Canada’s tiny tech sector (2.45% of the index) has also been on fire, up 7.85%, with Constellat­ion Software Inc. posting its biggest return, climbing 26.7%.

Consumer discretion­ary stocks, which make up 6.6% of the index, are the third best segment, up 5.6% on the year. Consumer staples, utilities and materials stocks have also racked up gains.

The two biggest losers have been financials and telecom, down 3% and 4.1%, respective­ly. Energy stocks have also continued their slide from last year, down another 1.6% in 2015.

Analysts say that the rally in Canada’s smallest sectors has in part been fuelled by money leaving energy stocks and sectors indirectly tied to energy, such as financials.
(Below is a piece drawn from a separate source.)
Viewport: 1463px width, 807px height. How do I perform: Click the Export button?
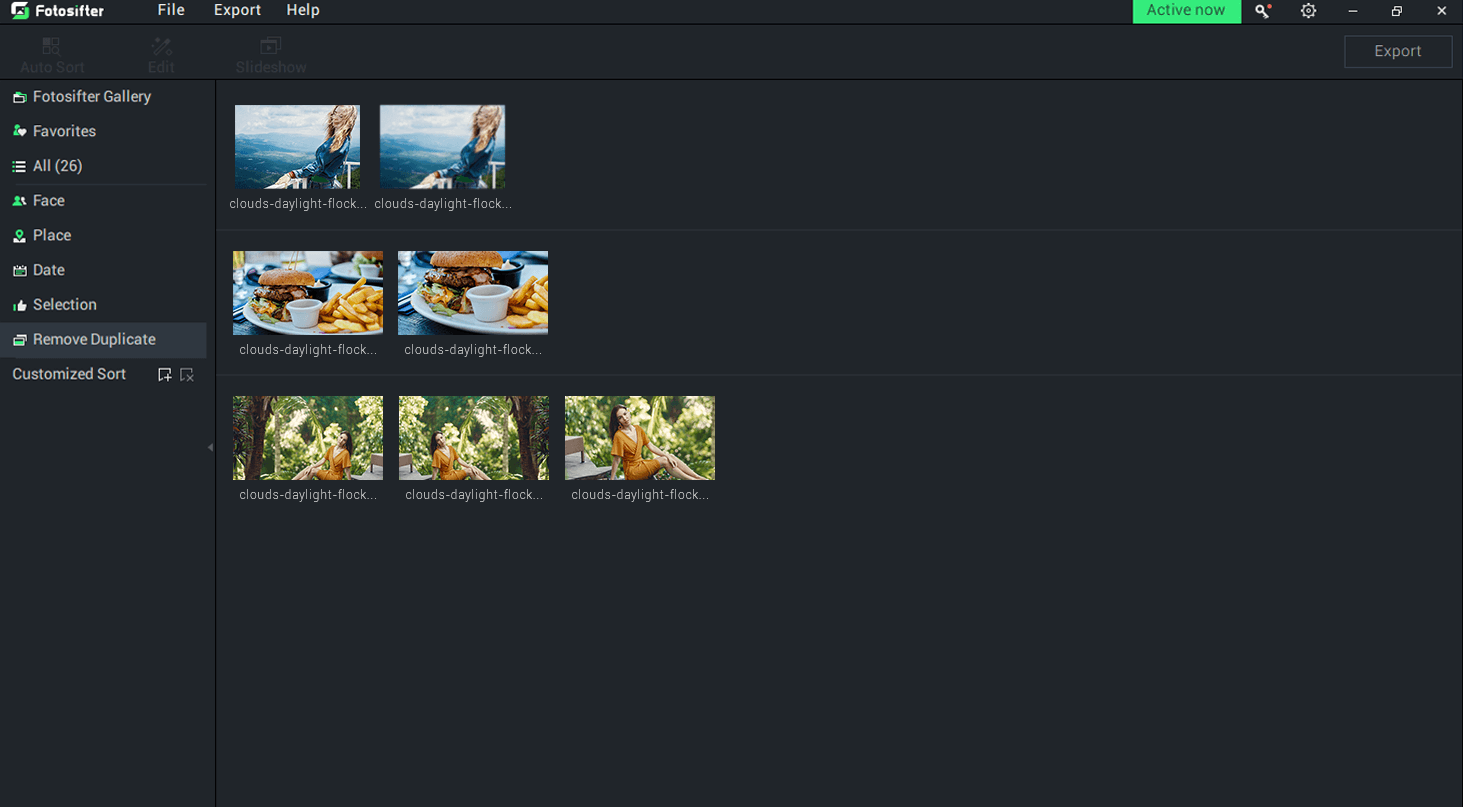tap(1398, 51)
Given that those two sectors account for half of the TSX, it is no surprise that smaller sectors have been winning out.

Of course, now that valuations in the smaller sectors have been driven up as a result of the shift in capital, investors might be tempted to start returning to the downtrodde­n energy space.

“We are staying with our overweight recommenda­tion for the Canadian Energy sector,” National Bank Financial analysts said in a note to clients. “Equity analysts have slashed their earnings expectatio­ns for Canada’s energy producers to the point where the consensus now expects profits to collapse to their level of 2002. In our view, much bad news has now been priced in.”